Here at JobsBlog one of our goals is to pull back the cover on jobs at Microsoft and give you a no-holds-barred look into the lives of ‘Softies. We’re also always trying to get more first person accounts of different jobs and teams at Microsoft. It’s like getting to know all the people in our neighborhood; nay our Microhood! This week we are very lucky to have Ed Harris tell us about his job as the development manager on Bing Cosmos. What I like most about Ed’s story is that he wrote it himself. This isn’t my personal view of his job or team and gives you a really good overview of what it’s like to be part of this group. Not to mention there’s beer. Yeah, you can almost always get me reading if there’s beer involved.

Cheers! Zoe

 
I’m Ed Harris, a development manager on the Bing team. I’ve been at Bing since 2004, and worked on a lot of different teams – on the front-end/consumer-facing bits, deep in the platform space, and now in our infrastructure team.

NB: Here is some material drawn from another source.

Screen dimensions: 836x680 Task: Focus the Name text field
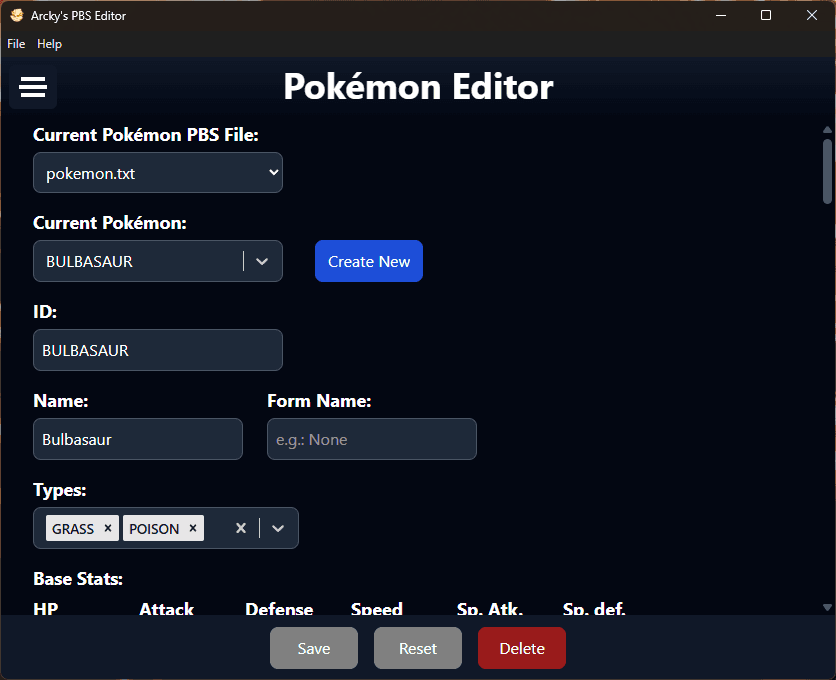(x=138, y=439)
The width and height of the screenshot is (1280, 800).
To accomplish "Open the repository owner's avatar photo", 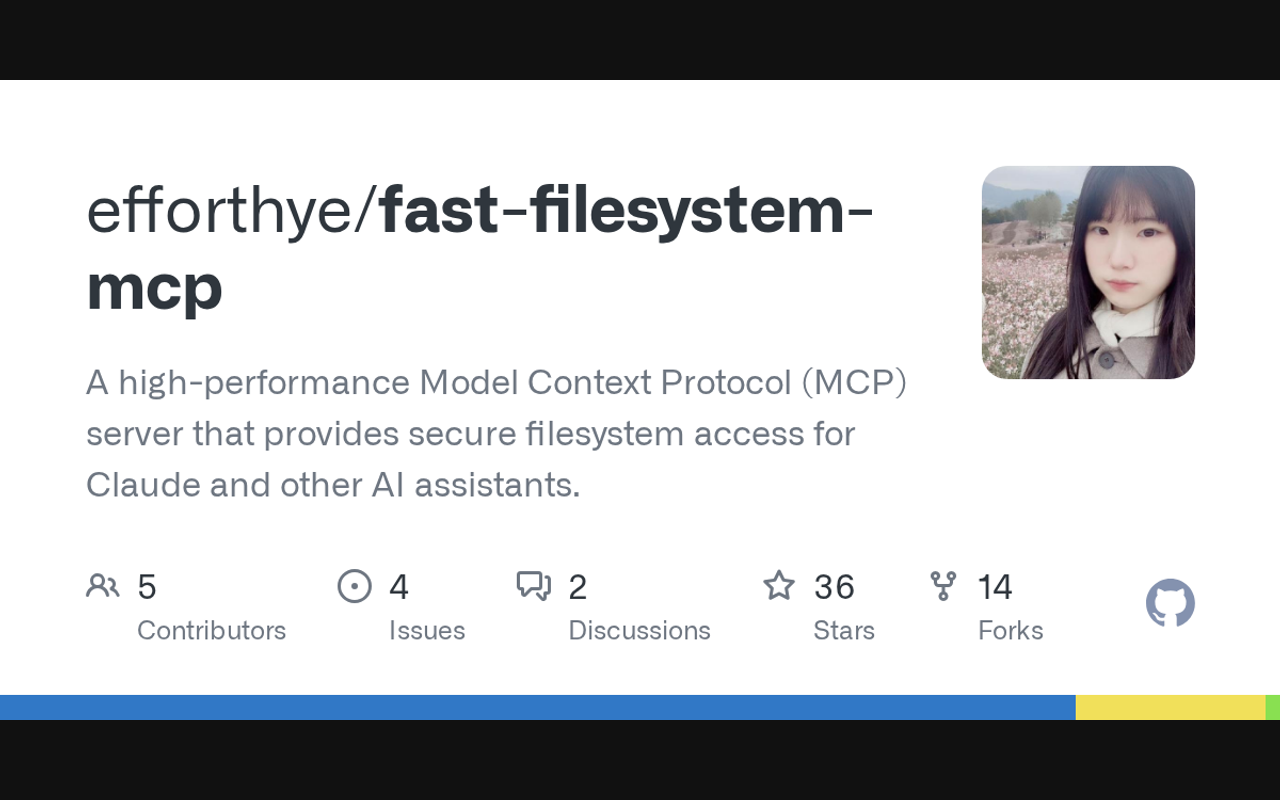I will pyautogui.click(x=1088, y=272).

Our team’s mission is to provide the stable foundation for Bing and other online applications to run. Want to install an operating system and deploy a build on 50,000 machines with a couple of keystrokes? That’s us. Need a place to store a petabyte or two of business-critical data? That’s us too. Want to analyze every page of the web? We’ve got what you need. 

Our team is called Cosmos. Cosmos is the cloud storage and computing environment that Microsoft’s online properties use for data storage, analytics, and “Big Data” computation. Every day, we load or generate petabytes of new data – that’s one million gigabytes per day! In the online business data is the most precious commodity of all – whether it’s our relevance experiments, our copies of the web, or a thousand other data sets that get curated - all of it is mission critical. 

All of that is great, but the thing I enjoy most about being in the infrastructure team is the diversity of what we get to work on. To build an efficient storage engine, you need brilliant system programmers who can make the disks do amazing and unnatural things. On top of that, you have to layer data integrity – at the scale we operate we have random bits flip from zero to one or vice-versa on a regular basis. So besides being fast, the storage layer needs to constantly scrub itself. We also have folks who are world-class compression experts. To be cost effective we need to squeeze the most data possible onto the disks, but not spend too much CPU doing it. Up further in the stack is our execution and computation team. They are able to take a user query, optimize it, and schedule it to run on tens of thousands of PCs. You can write a three line query in our language (called SCOPE), that actually turns into a map/reduce job across twenty thousand servers.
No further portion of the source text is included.